Hallo und Guten Tag,
stimmt es, dass es für konfessionslose oder gar bekennend atheistische Ärzte so gut wie unmöglich ist, in Deutschland eine Arbeit zu finden, weil fast alle Krankenhäuser kirchlich gebunden sind?
Ist das in anderen europäischen Ländern auch so?

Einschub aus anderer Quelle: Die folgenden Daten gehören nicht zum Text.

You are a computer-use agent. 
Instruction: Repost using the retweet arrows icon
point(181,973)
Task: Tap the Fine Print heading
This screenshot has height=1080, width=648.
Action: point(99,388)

Vielen Dank im Voraus für Antworten,
Jasper.
Hallo Jasper,
wer hat dir denn diesen Bären aufgebunden??? Es ist natürlich purer Dummfug. Unikliniken und kommunale/städtische Krankenhäuser sind überhaupt nicht konfessionell gebunden - hier würde es auch Klagen wegen Verstosses gegen das AGG hageln. Und auch in konfessionell gebundenen Häusern sieht man es inzwischen nicht (mehr) so eng. Ich bin selbst Atheistin und habe in einer Klinik, die einem katholischen Orden gehört, gearbeitet. Dort war auch ein ganzer Haufen des ÄD - vom Assi bis zu den Chefärzten - nicht konfessionell gebunden.
Natürlich wird kirchliche Zugehörigkeit gerne gesehen (und in die Stellenanzeigen reingeschrieben, was im Fall von konfessionell gebundenen Kliniken auch zulässig ist) und man sollte sich nach der Einstellung tunlichst - ob nun Gläubiger oder Atheist - bei den in solchen Häusern alle Nase lang stattfindenden Gedenk- und sonstigen Gottesdiensten und Festivitäten blicken lassen (außer man legt gesteigerten Wert auf Zoff mit der Priorin *grins*), aber Theorie und Praxis gehen hier weit auseinander, was durchaus am Abwandern der Ärzte ins Ausland und der absolut miserablen Bezahlung der Ärzte in kirchlich gebundenen Häusern liegen kann.
Grüße
Renee
Mir ist persönlich auch sowas bekannt, wo eine Ärztin in Südamerika als Bahai in einem katholischen Krankenhaus arbeitet. Selbst dort sind die Leute auf Fachpersonal angewiesen.